Summary of total Holstein polymorphisms for all genes
A number of neutral or nearly neutral substitutions were identified from the dataset that appear to be the result of homologous mutations in a common ancestor that have subsequently been randomly assorted in modern species [3
]. In total these ancestral polymorphisms corresponded to 7 nonsynonymous and 26 synonymous mutations and a dN/dS rate of 0.065.
The McDonald-Kreitman test was modified to compare dN/dS between species to dN/dS in ancient polymorphisms on the assumption that the latter are neutral. Table shows the results of chi-squared tests in which Ka:Ks in a series of species differences and species polymorphisms is compared to Ka:Ks in ancient substitutions. In general, pairwise comparisons between Mithan and other members of the Bovidae have higher dN/dS than the rate in aberrant polymorphism, with significant differences detected between Mithan and Holstein cattle. This finding could be mistaken as a sign of rapid evolution in domestic cattle. However, examining the other pairwise comparisons it appears that Mithan is generating the difference with near significant results for the majority of members in the Bovidae (Table ) and consistently large evolutionary ratios (dN/dS) in table (lower diagonal).

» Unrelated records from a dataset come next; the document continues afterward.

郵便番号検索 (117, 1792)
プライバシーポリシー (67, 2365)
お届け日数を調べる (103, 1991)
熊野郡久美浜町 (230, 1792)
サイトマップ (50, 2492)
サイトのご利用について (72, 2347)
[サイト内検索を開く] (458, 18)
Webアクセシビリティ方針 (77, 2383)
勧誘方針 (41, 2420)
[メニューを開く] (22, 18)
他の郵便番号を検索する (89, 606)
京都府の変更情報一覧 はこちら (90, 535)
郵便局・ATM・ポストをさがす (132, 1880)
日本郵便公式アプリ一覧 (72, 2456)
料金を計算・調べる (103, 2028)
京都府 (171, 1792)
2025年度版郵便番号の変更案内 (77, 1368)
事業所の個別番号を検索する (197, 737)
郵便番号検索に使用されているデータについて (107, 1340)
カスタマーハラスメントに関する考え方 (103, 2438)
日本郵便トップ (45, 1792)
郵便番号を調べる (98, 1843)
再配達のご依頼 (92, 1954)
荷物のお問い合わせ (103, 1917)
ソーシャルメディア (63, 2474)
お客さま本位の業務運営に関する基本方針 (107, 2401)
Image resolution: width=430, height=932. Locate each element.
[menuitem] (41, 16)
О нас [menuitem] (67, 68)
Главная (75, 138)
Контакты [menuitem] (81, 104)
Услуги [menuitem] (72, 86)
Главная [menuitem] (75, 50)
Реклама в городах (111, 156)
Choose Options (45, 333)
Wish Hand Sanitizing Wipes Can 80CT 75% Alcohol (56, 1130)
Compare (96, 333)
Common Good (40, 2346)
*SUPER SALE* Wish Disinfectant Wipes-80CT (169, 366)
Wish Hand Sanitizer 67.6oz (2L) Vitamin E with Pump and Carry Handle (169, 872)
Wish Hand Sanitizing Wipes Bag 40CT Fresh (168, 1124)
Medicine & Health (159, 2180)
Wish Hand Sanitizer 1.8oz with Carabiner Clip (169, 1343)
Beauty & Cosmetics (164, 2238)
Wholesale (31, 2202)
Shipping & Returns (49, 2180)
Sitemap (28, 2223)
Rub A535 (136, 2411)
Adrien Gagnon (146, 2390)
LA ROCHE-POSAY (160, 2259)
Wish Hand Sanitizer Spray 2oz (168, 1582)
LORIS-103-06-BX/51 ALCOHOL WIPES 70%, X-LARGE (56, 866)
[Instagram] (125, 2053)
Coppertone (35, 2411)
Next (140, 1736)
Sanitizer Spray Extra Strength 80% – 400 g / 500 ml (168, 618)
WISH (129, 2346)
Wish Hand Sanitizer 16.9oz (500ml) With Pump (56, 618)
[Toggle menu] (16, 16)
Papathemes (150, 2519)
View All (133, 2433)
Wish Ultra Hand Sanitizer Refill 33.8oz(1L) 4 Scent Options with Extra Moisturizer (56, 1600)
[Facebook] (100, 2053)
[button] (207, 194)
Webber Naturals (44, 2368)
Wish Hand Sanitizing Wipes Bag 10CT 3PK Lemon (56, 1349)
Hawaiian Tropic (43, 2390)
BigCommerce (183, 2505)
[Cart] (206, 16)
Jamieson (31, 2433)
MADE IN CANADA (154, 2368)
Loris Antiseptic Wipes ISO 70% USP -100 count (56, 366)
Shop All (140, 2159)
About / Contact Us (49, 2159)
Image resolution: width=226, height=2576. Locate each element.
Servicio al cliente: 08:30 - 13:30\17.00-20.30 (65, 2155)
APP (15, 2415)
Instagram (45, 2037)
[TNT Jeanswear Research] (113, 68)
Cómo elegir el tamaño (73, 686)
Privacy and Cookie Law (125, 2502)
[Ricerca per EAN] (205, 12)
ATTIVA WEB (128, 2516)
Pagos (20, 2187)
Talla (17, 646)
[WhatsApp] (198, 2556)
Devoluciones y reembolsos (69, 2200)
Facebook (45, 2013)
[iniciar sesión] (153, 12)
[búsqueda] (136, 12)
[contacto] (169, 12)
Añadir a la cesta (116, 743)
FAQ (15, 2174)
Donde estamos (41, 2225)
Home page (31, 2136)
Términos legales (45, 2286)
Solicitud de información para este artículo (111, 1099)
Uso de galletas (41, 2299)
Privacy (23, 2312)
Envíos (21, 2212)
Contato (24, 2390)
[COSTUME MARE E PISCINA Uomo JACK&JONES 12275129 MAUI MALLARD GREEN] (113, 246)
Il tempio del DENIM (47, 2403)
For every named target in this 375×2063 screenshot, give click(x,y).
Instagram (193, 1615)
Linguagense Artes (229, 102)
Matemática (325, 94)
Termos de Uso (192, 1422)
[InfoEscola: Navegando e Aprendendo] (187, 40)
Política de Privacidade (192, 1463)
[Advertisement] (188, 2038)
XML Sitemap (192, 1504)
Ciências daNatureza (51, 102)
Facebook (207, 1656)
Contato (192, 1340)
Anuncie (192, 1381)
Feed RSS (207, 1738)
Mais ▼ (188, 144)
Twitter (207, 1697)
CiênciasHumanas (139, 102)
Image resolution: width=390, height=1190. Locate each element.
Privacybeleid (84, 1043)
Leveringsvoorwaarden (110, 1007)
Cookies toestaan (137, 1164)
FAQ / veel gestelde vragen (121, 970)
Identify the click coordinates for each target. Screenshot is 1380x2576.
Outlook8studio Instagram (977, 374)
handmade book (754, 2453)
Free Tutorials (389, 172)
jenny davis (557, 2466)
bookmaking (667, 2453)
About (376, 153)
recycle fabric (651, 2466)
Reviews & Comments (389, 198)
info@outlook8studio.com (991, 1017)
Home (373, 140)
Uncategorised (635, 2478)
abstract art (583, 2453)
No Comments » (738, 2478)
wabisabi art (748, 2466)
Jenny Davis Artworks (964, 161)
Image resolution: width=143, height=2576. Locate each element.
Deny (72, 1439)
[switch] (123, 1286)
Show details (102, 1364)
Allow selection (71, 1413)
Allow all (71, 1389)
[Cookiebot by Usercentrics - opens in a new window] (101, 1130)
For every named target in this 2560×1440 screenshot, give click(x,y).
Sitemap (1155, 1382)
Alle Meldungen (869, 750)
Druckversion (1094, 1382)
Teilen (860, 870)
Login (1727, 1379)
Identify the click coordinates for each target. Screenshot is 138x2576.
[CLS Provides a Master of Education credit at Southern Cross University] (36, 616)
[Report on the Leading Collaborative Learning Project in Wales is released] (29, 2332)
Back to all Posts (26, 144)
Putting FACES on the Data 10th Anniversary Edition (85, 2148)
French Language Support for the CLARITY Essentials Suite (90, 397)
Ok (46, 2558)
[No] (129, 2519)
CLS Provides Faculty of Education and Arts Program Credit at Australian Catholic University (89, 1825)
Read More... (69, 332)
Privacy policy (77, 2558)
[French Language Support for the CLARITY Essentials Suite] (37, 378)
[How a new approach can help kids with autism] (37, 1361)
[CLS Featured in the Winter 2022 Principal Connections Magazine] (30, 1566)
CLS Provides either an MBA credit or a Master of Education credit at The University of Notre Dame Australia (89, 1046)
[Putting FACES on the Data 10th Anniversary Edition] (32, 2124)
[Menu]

Modified McDondald-Kreitman test examining variation between ancient polymorphism and pairwise comparisons between species and breeds for the ratio of nonsynonymous (Ka) and synonymous (Ks) polymorphisms
We also applied the test to identify differences in the rate of polymorphism for B. taurus and B. bubalis. Comparisons of the polymorphisms within Domestic cattle and Water buffalo with the rate of ancient polymorphisms should help identify whether any differences in evolutionary rate can be attributed to a relaxation of selective constraint. A significant difference was detected for the number of polymorphisms between Hereford and Tuli when compared with the number of ancient polymorphisms (Table ). The same comparison was made for polymorphisms found between both types of Water buffalo (Ind vs Mur and BubB vs BubC); however, no significant differences were detected (results not shown). Therefore, it appears that during the domestication of B. taurus there has been an accumulation of nonsynonymous mutations above those found at aberrant sites, which may result from an accumulation of deleterious alleles associated with domestication and a relaxation of selective constraint.